- [PROVIDED RECORDS]
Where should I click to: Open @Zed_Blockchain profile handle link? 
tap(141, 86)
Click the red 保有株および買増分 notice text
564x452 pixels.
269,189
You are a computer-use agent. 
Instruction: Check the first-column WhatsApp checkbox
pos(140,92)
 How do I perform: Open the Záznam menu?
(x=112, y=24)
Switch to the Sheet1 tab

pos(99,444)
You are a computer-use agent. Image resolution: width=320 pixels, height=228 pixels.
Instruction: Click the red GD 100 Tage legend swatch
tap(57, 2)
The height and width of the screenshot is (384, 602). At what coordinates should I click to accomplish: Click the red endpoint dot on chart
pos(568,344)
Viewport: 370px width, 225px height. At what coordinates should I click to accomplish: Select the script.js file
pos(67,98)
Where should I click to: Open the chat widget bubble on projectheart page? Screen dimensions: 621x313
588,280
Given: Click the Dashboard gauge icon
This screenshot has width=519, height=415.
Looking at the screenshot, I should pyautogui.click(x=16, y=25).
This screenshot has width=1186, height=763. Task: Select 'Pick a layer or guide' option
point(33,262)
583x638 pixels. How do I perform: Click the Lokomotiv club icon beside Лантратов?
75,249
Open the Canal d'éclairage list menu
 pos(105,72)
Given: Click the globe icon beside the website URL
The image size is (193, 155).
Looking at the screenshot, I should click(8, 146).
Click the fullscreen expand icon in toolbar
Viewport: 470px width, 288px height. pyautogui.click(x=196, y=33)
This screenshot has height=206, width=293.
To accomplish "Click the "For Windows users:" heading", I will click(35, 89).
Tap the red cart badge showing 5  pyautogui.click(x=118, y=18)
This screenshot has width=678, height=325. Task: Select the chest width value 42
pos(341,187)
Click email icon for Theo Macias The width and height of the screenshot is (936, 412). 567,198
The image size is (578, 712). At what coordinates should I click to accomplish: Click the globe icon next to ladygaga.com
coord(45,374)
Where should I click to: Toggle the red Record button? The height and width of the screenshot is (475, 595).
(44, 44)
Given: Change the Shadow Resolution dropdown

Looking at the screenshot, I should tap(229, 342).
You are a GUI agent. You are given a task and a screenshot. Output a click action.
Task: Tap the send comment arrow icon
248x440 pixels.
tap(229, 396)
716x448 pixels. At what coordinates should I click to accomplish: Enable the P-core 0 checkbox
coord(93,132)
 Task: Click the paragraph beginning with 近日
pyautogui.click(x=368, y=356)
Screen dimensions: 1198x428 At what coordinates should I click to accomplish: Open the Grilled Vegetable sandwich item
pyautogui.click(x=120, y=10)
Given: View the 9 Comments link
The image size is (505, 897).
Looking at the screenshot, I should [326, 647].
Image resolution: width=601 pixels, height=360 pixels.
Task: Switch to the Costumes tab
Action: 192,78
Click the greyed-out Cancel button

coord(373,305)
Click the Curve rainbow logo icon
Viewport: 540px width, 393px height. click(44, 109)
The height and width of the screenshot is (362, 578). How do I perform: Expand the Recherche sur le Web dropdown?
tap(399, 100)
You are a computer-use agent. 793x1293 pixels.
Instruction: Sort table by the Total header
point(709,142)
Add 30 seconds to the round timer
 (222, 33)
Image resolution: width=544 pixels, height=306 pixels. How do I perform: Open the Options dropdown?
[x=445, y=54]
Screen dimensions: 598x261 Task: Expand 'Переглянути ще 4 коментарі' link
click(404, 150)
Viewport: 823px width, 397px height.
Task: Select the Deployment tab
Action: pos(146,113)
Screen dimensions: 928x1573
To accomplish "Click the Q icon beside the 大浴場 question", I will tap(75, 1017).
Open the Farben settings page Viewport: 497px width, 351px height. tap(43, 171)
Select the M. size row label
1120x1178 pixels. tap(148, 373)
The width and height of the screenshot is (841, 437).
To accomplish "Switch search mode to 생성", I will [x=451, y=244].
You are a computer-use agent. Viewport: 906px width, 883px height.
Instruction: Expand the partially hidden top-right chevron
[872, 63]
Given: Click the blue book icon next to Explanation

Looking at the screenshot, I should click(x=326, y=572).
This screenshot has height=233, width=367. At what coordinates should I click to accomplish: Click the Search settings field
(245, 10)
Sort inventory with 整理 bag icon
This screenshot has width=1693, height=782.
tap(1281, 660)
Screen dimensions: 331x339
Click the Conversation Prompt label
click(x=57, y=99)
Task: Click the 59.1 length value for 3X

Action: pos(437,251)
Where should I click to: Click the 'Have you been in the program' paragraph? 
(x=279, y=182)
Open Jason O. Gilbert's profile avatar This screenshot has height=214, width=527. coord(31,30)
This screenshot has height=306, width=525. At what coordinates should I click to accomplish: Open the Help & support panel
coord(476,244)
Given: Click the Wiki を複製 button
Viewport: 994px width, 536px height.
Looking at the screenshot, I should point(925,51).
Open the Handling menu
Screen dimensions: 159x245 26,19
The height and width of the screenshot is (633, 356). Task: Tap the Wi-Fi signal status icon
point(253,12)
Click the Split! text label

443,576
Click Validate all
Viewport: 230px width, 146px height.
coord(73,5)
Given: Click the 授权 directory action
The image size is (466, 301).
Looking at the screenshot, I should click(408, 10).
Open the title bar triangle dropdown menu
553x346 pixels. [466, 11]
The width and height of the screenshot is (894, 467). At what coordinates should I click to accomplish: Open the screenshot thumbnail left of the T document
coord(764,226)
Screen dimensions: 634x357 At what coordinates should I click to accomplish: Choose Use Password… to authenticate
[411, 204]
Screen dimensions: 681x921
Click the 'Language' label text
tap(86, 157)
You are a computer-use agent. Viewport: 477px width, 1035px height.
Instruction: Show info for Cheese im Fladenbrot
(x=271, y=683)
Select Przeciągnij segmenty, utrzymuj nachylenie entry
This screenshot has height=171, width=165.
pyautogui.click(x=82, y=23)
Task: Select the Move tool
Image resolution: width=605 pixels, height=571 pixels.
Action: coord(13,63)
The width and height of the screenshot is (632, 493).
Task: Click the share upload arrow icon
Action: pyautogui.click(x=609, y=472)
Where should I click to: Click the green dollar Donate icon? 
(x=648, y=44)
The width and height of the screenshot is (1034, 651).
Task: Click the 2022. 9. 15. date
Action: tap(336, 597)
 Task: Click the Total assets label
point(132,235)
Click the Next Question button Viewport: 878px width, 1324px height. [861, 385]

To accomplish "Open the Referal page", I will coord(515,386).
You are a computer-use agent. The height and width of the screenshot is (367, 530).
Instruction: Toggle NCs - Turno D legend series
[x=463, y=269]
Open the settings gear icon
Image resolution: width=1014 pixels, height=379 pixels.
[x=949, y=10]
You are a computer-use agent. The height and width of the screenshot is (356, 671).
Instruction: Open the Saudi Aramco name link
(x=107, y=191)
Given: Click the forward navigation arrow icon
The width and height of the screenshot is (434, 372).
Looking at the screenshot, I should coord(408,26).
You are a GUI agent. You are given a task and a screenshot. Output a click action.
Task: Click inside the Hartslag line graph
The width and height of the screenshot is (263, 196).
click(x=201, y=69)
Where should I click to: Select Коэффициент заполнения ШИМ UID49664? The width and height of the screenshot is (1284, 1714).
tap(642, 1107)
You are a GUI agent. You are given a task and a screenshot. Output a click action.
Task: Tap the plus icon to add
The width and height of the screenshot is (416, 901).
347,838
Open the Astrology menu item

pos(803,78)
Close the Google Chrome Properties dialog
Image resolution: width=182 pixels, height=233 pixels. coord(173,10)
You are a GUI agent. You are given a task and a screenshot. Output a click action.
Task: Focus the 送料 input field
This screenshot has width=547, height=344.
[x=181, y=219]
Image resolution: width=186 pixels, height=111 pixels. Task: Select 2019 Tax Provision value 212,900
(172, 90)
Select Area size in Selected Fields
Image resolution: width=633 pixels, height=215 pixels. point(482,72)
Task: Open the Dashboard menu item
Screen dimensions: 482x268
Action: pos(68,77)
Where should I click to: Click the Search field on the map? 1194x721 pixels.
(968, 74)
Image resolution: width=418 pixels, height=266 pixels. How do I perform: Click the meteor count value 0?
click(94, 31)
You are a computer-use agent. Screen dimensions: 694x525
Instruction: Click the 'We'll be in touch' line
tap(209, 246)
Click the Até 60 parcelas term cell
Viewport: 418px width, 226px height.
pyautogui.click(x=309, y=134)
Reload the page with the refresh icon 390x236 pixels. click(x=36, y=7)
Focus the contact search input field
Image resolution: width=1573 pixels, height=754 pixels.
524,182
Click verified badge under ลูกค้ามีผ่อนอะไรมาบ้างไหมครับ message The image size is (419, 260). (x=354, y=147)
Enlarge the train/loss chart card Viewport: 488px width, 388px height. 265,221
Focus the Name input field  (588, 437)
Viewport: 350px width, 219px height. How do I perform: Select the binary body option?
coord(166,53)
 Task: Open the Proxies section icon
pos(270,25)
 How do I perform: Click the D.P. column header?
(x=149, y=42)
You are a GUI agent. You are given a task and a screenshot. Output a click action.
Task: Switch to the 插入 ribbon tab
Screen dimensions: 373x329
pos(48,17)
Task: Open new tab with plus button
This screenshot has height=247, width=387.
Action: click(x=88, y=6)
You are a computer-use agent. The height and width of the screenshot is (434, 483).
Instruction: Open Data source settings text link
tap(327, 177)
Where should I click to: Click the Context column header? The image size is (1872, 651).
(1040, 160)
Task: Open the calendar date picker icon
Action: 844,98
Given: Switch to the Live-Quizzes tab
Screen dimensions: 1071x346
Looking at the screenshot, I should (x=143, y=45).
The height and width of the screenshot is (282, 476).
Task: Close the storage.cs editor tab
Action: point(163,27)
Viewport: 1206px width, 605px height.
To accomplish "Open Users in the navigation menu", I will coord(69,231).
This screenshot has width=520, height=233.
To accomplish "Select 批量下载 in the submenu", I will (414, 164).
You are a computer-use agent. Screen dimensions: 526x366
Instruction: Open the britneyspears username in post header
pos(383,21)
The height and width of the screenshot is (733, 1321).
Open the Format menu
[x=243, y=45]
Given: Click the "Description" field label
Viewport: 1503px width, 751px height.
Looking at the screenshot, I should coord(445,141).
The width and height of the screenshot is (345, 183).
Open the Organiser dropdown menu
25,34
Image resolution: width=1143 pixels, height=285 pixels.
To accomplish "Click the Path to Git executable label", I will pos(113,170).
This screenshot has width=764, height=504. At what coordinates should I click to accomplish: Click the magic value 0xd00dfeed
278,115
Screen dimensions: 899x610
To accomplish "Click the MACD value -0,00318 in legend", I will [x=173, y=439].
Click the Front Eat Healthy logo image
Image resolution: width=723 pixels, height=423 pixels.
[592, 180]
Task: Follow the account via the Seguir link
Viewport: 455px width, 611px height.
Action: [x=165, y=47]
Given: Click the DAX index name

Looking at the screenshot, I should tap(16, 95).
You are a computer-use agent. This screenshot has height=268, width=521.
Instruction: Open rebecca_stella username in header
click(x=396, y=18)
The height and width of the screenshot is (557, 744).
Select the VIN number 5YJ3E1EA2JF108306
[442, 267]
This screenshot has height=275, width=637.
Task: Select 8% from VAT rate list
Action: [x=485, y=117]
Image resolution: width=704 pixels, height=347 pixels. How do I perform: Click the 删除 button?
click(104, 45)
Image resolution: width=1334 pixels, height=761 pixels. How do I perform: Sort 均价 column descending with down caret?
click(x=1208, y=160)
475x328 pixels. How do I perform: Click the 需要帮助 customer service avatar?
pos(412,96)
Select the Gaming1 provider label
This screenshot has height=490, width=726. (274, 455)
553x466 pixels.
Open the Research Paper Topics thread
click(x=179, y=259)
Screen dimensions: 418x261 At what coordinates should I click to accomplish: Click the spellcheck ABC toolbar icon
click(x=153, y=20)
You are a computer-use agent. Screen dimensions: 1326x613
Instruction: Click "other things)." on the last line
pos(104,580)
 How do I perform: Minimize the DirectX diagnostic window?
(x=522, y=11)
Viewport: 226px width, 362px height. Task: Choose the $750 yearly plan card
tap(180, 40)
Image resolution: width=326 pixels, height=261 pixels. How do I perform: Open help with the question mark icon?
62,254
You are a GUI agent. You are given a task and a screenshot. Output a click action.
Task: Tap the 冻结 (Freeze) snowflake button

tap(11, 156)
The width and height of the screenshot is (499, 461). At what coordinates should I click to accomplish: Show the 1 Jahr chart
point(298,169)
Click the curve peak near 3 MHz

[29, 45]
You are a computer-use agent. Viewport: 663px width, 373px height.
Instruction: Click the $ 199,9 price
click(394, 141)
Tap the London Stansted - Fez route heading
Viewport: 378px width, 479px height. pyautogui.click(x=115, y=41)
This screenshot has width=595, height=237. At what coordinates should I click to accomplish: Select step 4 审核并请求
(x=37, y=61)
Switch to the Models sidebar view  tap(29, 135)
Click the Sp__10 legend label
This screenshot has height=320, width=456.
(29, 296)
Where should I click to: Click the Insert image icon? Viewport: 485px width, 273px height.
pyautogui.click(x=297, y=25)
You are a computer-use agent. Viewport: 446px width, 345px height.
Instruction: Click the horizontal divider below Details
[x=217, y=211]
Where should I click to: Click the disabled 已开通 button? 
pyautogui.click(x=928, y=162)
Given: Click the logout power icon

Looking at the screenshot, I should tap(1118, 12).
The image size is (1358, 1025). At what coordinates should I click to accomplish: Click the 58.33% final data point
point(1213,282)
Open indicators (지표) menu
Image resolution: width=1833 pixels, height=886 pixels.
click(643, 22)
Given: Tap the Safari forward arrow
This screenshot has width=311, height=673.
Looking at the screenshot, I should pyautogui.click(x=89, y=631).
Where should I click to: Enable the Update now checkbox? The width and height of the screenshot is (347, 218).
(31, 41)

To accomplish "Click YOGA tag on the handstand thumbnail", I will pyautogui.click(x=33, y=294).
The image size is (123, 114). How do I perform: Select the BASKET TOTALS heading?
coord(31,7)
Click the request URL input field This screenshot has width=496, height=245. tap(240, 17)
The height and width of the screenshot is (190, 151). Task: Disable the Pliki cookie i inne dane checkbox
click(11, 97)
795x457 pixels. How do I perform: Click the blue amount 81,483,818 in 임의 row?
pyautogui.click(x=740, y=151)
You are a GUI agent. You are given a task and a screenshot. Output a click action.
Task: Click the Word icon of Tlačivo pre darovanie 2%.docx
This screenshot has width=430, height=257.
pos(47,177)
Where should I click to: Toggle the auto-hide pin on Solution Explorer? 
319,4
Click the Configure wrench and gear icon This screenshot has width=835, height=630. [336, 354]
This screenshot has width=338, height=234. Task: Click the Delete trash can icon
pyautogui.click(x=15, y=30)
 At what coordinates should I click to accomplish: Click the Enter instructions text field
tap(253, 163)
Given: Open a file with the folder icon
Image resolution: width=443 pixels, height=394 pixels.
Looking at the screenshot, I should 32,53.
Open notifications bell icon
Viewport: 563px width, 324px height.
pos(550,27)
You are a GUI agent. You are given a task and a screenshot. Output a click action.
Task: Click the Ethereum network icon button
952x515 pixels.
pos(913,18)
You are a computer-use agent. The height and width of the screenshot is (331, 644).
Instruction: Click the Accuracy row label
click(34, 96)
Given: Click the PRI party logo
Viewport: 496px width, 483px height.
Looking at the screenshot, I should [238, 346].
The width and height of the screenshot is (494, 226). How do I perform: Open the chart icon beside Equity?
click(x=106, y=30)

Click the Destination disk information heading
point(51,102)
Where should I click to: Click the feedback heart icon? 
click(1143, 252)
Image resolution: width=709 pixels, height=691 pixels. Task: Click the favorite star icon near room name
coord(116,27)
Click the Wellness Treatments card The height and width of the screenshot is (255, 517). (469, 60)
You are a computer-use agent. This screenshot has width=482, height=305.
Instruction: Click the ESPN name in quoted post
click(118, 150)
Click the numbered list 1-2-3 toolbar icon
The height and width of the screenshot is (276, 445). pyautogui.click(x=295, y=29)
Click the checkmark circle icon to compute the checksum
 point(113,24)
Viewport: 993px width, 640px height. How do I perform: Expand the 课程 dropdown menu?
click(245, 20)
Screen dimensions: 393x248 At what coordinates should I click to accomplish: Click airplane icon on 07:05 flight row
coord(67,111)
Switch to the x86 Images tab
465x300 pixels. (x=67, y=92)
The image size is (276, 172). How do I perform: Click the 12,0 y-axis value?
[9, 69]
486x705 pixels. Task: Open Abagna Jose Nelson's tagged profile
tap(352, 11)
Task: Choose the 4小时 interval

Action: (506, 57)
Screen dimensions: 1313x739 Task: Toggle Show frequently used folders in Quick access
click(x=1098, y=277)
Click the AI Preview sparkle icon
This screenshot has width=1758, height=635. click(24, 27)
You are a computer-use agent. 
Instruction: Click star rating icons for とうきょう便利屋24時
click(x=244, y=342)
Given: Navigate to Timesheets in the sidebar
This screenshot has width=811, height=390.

- [PROBLEM STATEMENT] When the word "plus" turns up on a line of the material above, copy that line.

- [RESULT OF THIS TASK]
Task: Tap the plus icon to add
Task: Open new tab with plus button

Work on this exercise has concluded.